YOUR GOAL
The line with "Image resolution: width=700" marks the first line to copy, and the line with "Task: Click red up arrow in 麦子投资 row" marks the last. Transcribe that stretch of the data below exactly, without pictures.

GIVEN ENTRIES

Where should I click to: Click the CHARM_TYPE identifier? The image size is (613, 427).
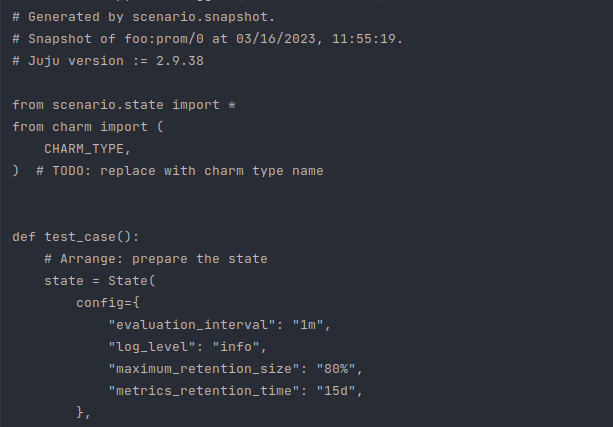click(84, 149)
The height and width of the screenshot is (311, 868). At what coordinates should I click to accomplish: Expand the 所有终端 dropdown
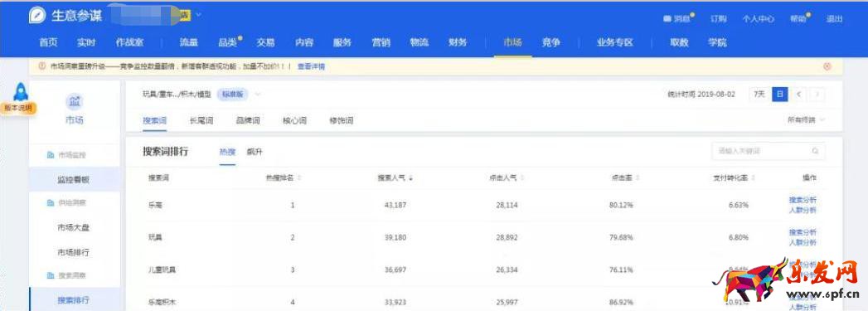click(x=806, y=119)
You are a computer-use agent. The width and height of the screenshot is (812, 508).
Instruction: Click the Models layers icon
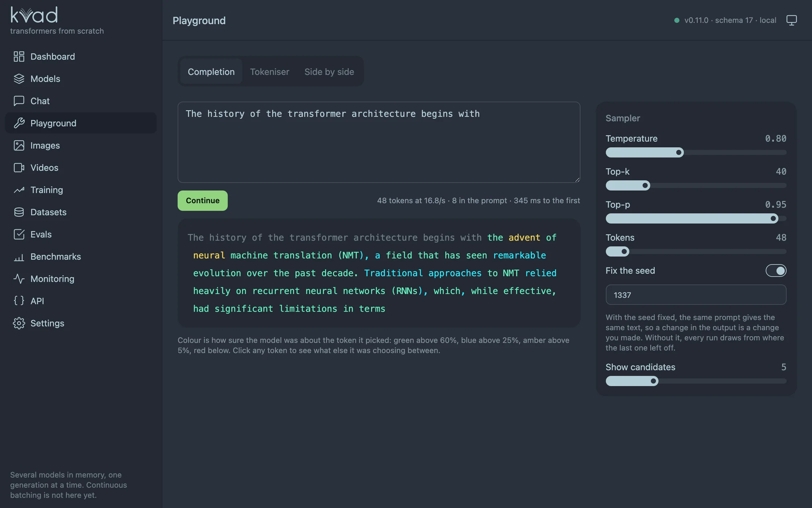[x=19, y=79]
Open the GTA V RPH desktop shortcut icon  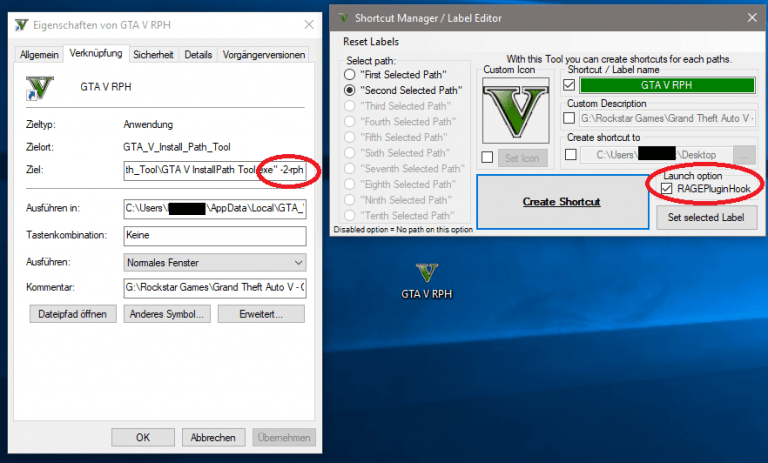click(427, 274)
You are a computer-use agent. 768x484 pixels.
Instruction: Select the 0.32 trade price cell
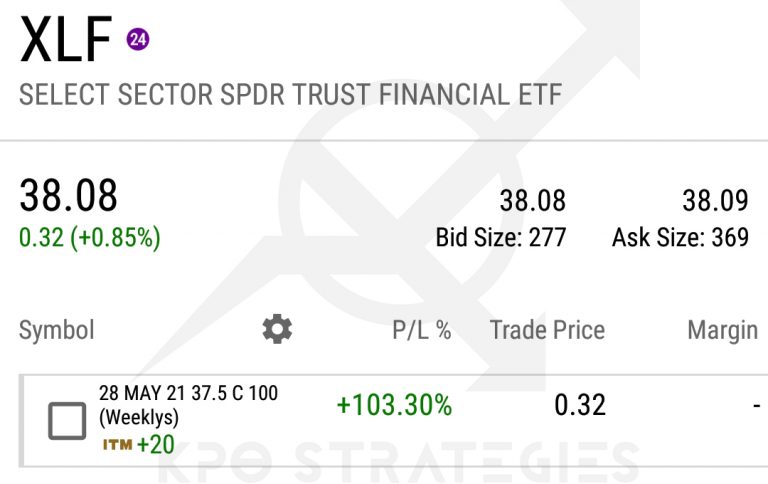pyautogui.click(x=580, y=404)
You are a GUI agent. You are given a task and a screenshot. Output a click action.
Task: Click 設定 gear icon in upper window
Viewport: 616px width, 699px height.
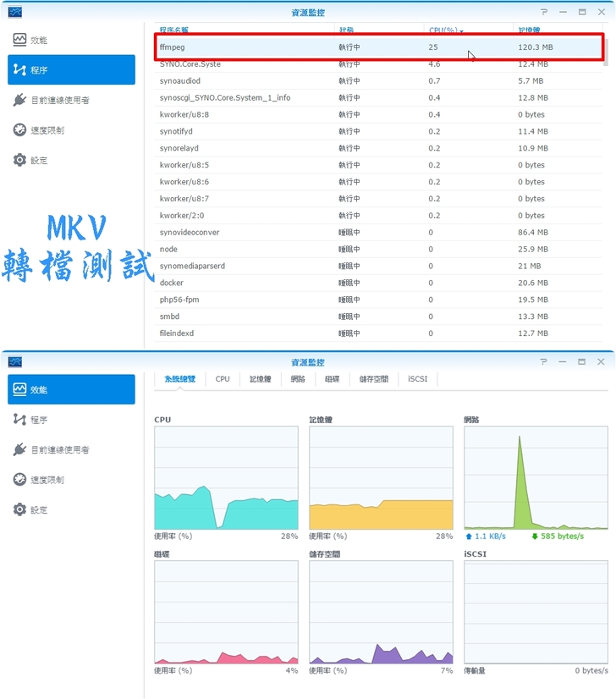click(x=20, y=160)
...
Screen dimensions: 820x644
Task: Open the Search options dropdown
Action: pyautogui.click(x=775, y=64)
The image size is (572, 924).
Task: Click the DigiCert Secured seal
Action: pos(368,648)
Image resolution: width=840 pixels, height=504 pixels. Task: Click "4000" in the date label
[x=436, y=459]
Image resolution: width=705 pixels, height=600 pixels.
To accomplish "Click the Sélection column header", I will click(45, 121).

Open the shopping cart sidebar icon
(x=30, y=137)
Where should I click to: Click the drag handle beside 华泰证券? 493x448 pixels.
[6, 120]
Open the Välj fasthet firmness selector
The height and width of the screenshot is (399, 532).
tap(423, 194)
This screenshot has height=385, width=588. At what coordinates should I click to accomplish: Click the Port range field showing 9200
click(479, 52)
--
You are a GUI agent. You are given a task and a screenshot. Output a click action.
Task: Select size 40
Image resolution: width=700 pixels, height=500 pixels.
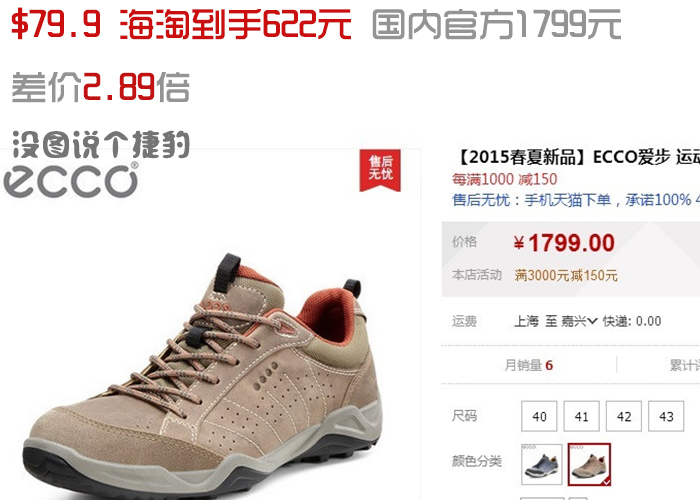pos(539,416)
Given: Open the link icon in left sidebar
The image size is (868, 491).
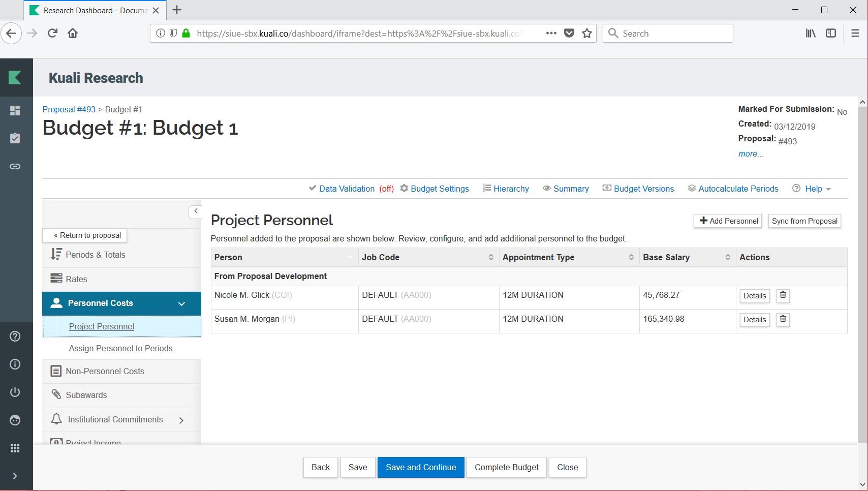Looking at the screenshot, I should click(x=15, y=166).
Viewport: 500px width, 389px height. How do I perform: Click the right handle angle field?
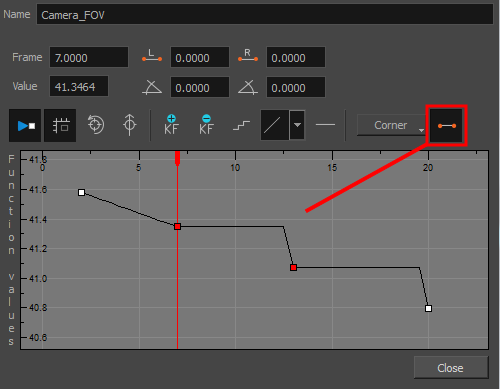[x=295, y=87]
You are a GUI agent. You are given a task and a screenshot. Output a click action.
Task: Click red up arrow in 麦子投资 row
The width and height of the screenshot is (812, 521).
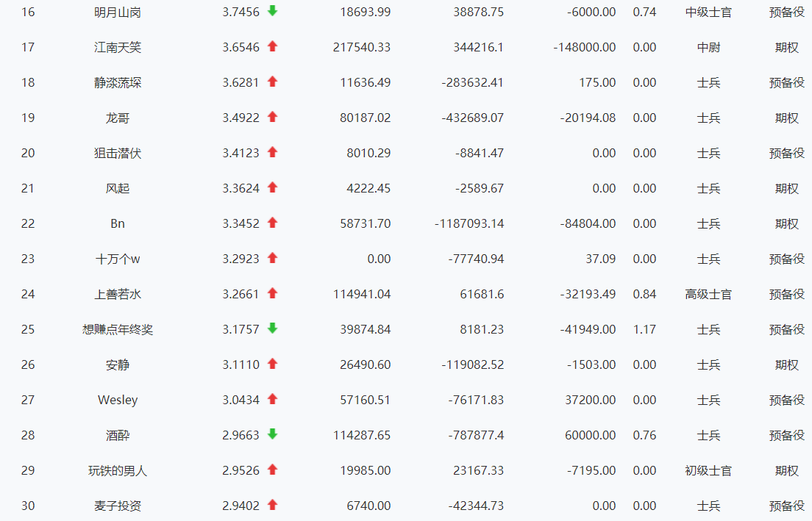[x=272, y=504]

YOUR SOLUTION
Image resolution: width=700 pixels, height=500 pixels.
pos(539,416)
Given: Open the link icon in left sidebar
The image size is (868, 491).
Looking at the screenshot, I should click(x=15, y=166).
Viewport: 500px width, 389px height. How do I perform: Click the right handle angle field?
[x=295, y=87]
You are a GUI agent. You are given a task and a screenshot. Output a click action.
Task: Click red up arrow in 麦子投资 row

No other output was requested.